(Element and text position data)
"""

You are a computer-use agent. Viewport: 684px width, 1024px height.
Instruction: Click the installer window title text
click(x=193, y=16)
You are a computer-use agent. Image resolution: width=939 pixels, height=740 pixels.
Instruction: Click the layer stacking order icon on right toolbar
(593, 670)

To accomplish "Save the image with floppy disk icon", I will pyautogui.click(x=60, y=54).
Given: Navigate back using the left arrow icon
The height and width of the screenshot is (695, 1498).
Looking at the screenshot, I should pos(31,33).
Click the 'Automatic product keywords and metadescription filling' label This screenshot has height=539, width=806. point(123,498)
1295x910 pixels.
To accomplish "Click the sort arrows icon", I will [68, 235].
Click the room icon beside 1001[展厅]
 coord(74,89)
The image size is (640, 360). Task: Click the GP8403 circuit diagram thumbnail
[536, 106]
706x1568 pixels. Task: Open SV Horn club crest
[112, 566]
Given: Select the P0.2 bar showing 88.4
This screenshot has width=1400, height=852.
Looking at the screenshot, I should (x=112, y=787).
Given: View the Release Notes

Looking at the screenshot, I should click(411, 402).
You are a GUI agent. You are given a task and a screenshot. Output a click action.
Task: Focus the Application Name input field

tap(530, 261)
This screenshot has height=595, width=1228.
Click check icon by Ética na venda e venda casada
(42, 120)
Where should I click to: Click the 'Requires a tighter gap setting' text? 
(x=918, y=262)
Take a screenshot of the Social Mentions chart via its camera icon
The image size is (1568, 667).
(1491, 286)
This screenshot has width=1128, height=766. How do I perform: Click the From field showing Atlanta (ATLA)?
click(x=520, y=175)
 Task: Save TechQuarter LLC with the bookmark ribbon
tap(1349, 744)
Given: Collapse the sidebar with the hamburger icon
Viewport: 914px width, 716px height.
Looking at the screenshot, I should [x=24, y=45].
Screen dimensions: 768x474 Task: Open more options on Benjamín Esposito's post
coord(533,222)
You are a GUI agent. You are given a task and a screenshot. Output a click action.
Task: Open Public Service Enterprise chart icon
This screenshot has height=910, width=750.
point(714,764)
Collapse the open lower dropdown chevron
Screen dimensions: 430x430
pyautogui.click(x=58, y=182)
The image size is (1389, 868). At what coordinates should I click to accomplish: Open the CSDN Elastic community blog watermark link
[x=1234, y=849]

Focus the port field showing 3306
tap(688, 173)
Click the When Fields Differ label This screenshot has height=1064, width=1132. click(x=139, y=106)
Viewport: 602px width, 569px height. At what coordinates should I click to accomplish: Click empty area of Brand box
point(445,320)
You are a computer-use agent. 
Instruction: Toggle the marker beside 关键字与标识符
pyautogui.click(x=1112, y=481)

"""

### Short exercise
Rewrite every one of the records above, putting "Command" wherever "Instruction" appears and leaving everything else the same.

### Solution to this exercise
You are a computer-use agent. Viewport: 684px width, 1024px height.
Command: Click the installer window title text
click(x=193, y=16)
You are a computer-use agent. Image resolution: width=939 pixels, height=740 pixels.
Command: Click the layer stacking order icon on right toolbar
(593, 670)

To accomplish "Save the image with floppy disk icon", I will pyautogui.click(x=60, y=54).
Given: Navigate back using the left arrow icon
The height and width of the screenshot is (695, 1498).
Looking at the screenshot, I should pos(31,33).
Click the 'Automatic product keywords and metadescription filling' label This screenshot has height=539, width=806. point(123,498)
1295x910 pixels.
To accomplish "Click the sort arrows icon", I will [68, 235].
Click the room icon beside 1001[展厅]
 coord(74,89)
The image size is (640, 360). Task: Click the GP8403 circuit diagram thumbnail
[536, 106]
706x1568 pixels. Task: Open SV Horn club crest
[112, 566]
Given: Select the P0.2 bar showing 88.4
This screenshot has width=1400, height=852.
Looking at the screenshot, I should (x=112, y=787).
Given: View the Release Notes

Looking at the screenshot, I should click(411, 402).
You are a GUI agent. You are given a task and a screenshot. Output a click action.
Task: Focus the Application Name input field

tap(530, 261)
This screenshot has height=595, width=1228.
Click check icon by Ética na venda e venda casada
(42, 120)
Where should I click to: Click the 'Requires a tighter gap setting' text? 
(x=918, y=262)
Take a screenshot of the Social Mentions chart via its camera icon
The image size is (1568, 667).
(1491, 286)
This screenshot has width=1128, height=766. How do I perform: Click the From field showing Atlanta (ATLA)?
click(x=520, y=175)
 Task: Save TechQuarter LLC with the bookmark ribbon
tap(1349, 744)
Given: Collapse the sidebar with the hamburger icon
Viewport: 914px width, 716px height.
Looking at the screenshot, I should [x=24, y=45].
Screen dimensions: 768x474 Task: Open more options on Benjamín Esposito's post
coord(533,222)
You are a GUI agent. You are given a task and a screenshot. Output a click action.
Task: Open Public Service Enterprise chart icon
This screenshot has height=910, width=750.
point(714,764)
Collapse the open lower dropdown chevron
Screen dimensions: 430x430
pyautogui.click(x=58, y=182)
The image size is (1389, 868). At what coordinates should I click to accomplish: Open the CSDN Elastic community blog watermark link
[x=1234, y=849]

Focus the port field showing 3306
tap(688, 173)
Click the When Fields Differ label This screenshot has height=1064, width=1132. click(x=139, y=106)
Viewport: 602px width, 569px height. At what coordinates should I click to accomplish: Click empty area of Brand box
point(445,320)
You are a computer-use agent. 
Command: Toggle the marker beside 关键字与标识符
pyautogui.click(x=1112, y=481)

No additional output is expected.